**Provided data**

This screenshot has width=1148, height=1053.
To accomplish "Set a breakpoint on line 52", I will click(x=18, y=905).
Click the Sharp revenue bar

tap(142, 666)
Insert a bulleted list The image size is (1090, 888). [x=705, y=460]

--

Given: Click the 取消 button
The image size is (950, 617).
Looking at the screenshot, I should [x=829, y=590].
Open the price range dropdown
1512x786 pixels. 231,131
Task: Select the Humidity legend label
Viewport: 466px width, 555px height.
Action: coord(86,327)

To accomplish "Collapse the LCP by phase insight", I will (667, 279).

* * *

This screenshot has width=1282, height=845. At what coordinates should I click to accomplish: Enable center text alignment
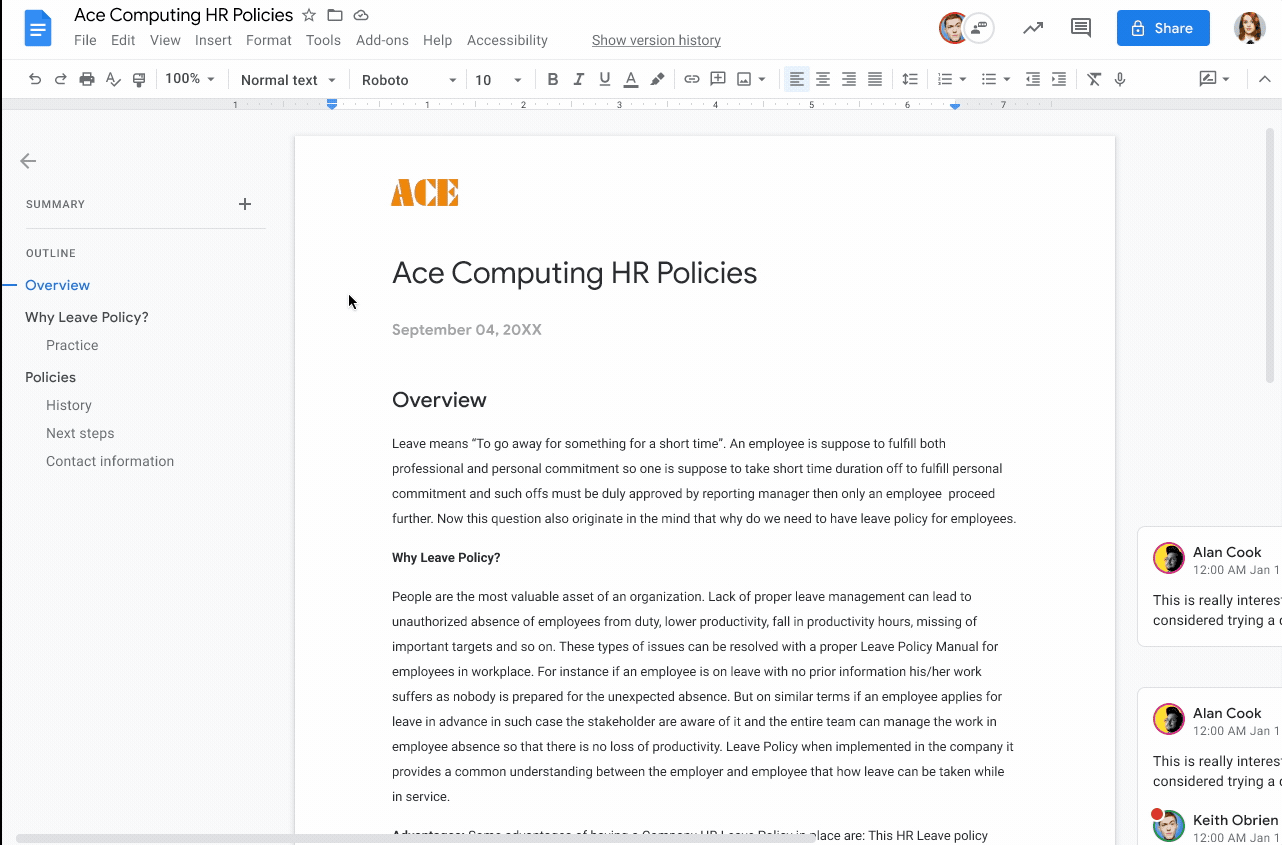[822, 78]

**Work task**
Find the word "will" in the records and pull out each line that has it.

**Final answer**
To accomplish "Set a breakpoint on line 52", I will click(x=18, y=905).
To accomplish "Collapse the LCP by phase insight", I will (667, 279).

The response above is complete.